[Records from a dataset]

>>>>>

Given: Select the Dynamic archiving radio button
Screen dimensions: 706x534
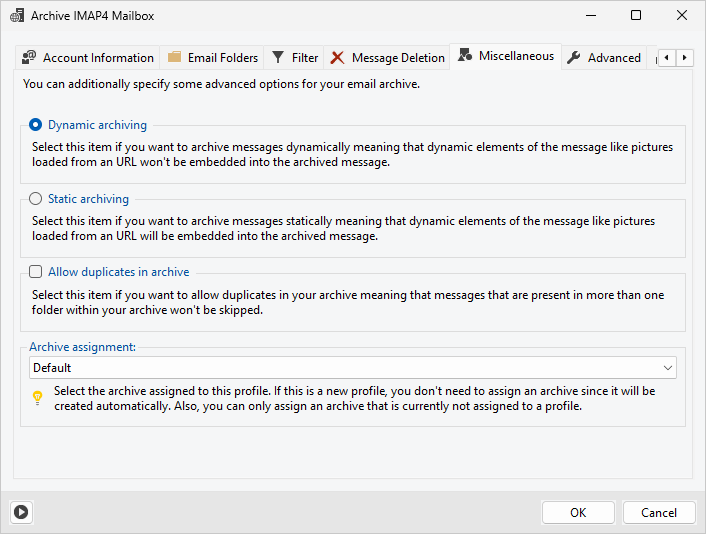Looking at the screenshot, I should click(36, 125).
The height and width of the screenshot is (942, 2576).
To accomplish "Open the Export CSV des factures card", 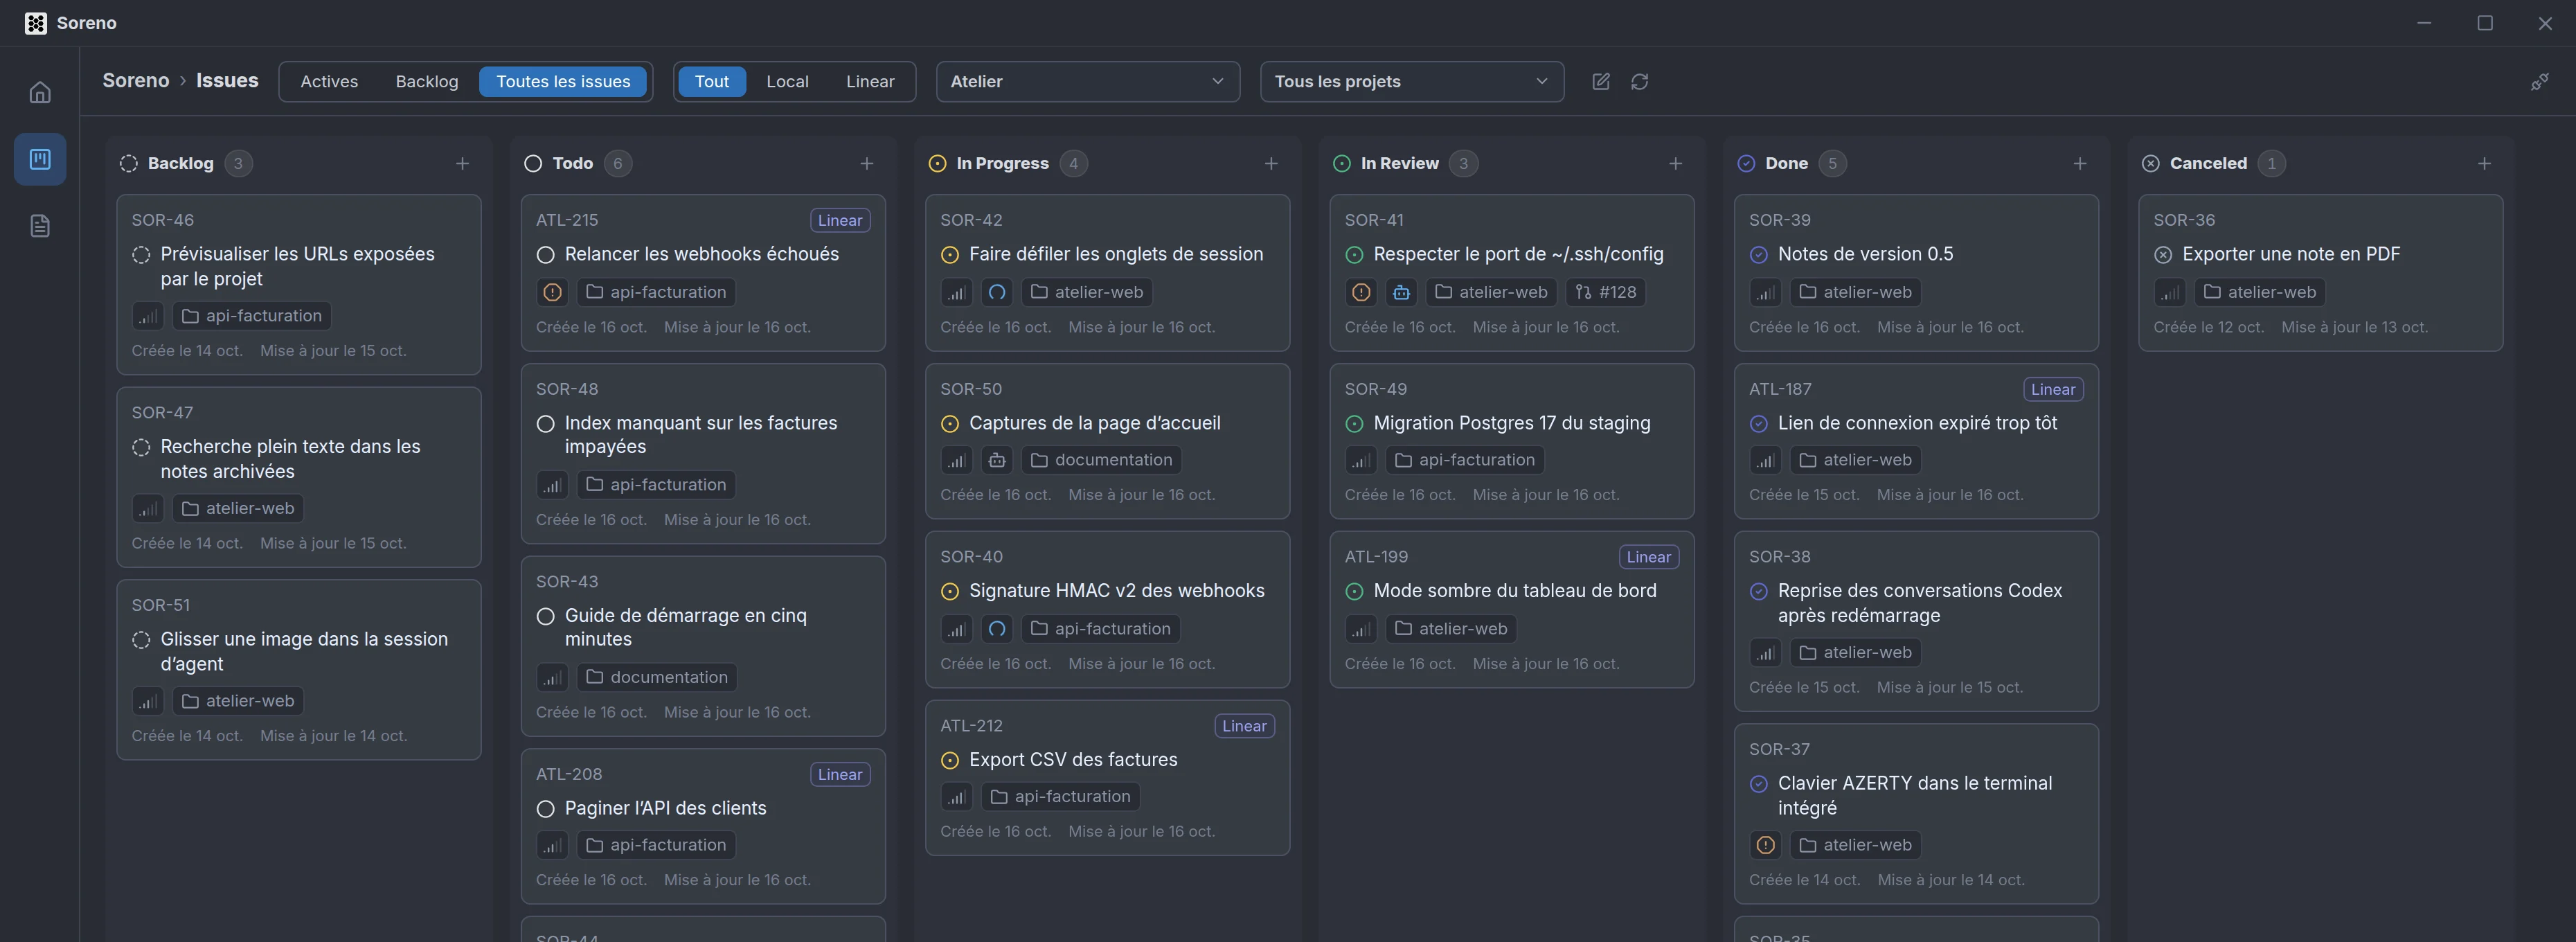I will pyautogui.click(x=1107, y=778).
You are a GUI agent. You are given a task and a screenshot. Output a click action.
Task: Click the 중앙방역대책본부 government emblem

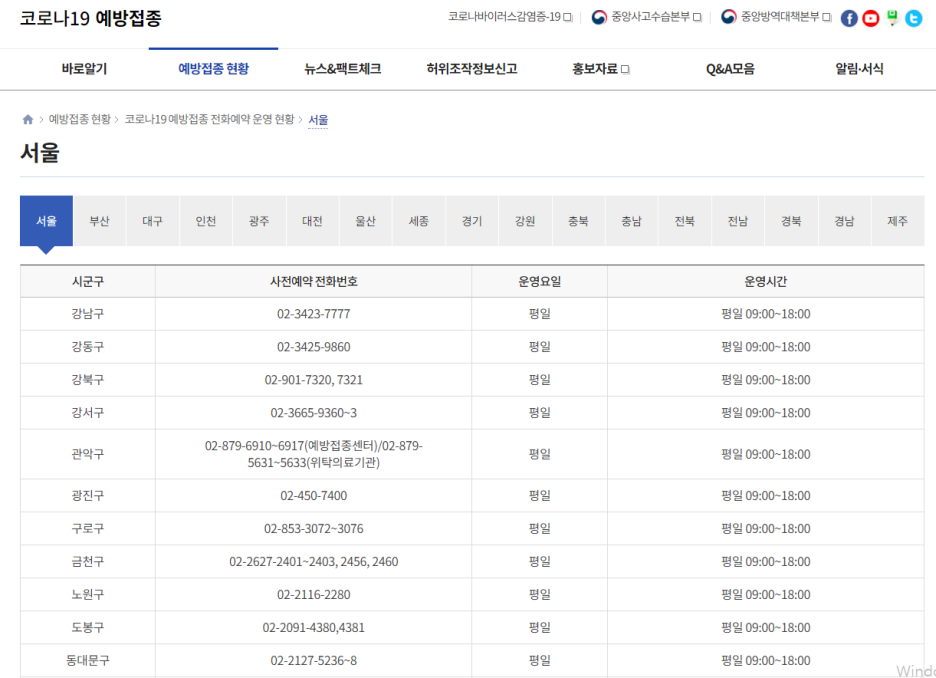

<<<<<

*Your assignment*: Reproduce the span beginning at the line with "You are a GUI" and ending at the last line of the entries above, inclusive, exactly as it stands. Exclude the pictures.

*Written solution*:
You are a GUI agent. You are given a task and a screenshot. Output a click action.
Task: Click the 중앙방역대책본부 government emblem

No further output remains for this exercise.